Fake or Fortune horror as £100,000 painting burnt to crisp after Fiona Bruce investigation
Reach Daily Express May 14, 2025 04:39 AM

One Leeds businessman thought he'd hit the jackpot when he found a rare early 1900s painting by the legendary Marc Chagall, only to have his dreams go up in smoke after what he thought was a timeless masterpiece was confiscated and destroyed. Frustrated art enthusiast Martin Lang had bought it in 1992 for £100,000 - but ended up with nothing as 's team confirmed it was a cunning forgery.
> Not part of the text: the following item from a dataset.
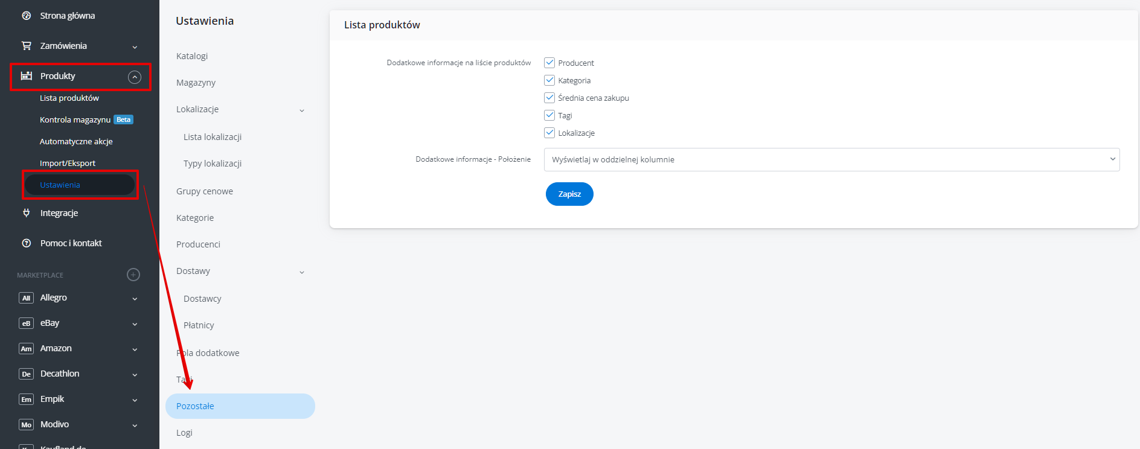Toggle the Średnia cena zakupu checkbox
Screen dimensions: 1140x449
549,98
The painting of a curvy reclining woman, simply titled Nude, was originally created between 1909 and 1910 - and Lang had the shock of his life when he took it on the BBC show Fake Or Fortune and was told it had actually been painted in the 1930s. The early modernist artist, who experimented with cubism and expressionism, could not have been the creator of the version Lang had in his possession, as he'd painted the original more than two decades earlier. The heartbroken owner, realising he'd likely been scammed, sent it to the Chagall committee in France where the painter had lived, for further evaluation.

According to French law, forgeries can be destroyed - and a spokesperson for the committee, which controls the artist's estate, declared she was in "no doubt" that she was looking at a counterfeit.

Scientific testing clarified that the pigments in the paint dated back to much later than the real painting had been made - and after making the pricey purchase, Lang ended up with absolutely nothing.

Asked at the time whether he'd launch a court battle against the destruction of the art, he told the BBC: "I don't see there's a point. It's a lost cause, so I've just said, 'No, it's not worth it.'

"There's no point contesting [it]. It's in France, it's a French court, they will come back on their side. It's a terrible shame."

Chagall had Russian roots - and art dealer James Butterwick, who specialises in paintings from that country, has claimed that over 90 per cent of the art on the Russian market is fake.

Lang had been keen to keep the worthless painting as a "memento" and had proposed to the committee that they could mark the back of it with the words "Forgery" to prevent its resale and then send it back to him.

However, they stood firm and it ended up being burnt to a crisp after it was set on fire.

Despite the tragedy of the occasion, there have been times when paintings thought to be fake were discovered to be real, too, with Edgar Degas' Danseuse Bleue consequently being upgraded in price from a few hundred pounds to over £500,000.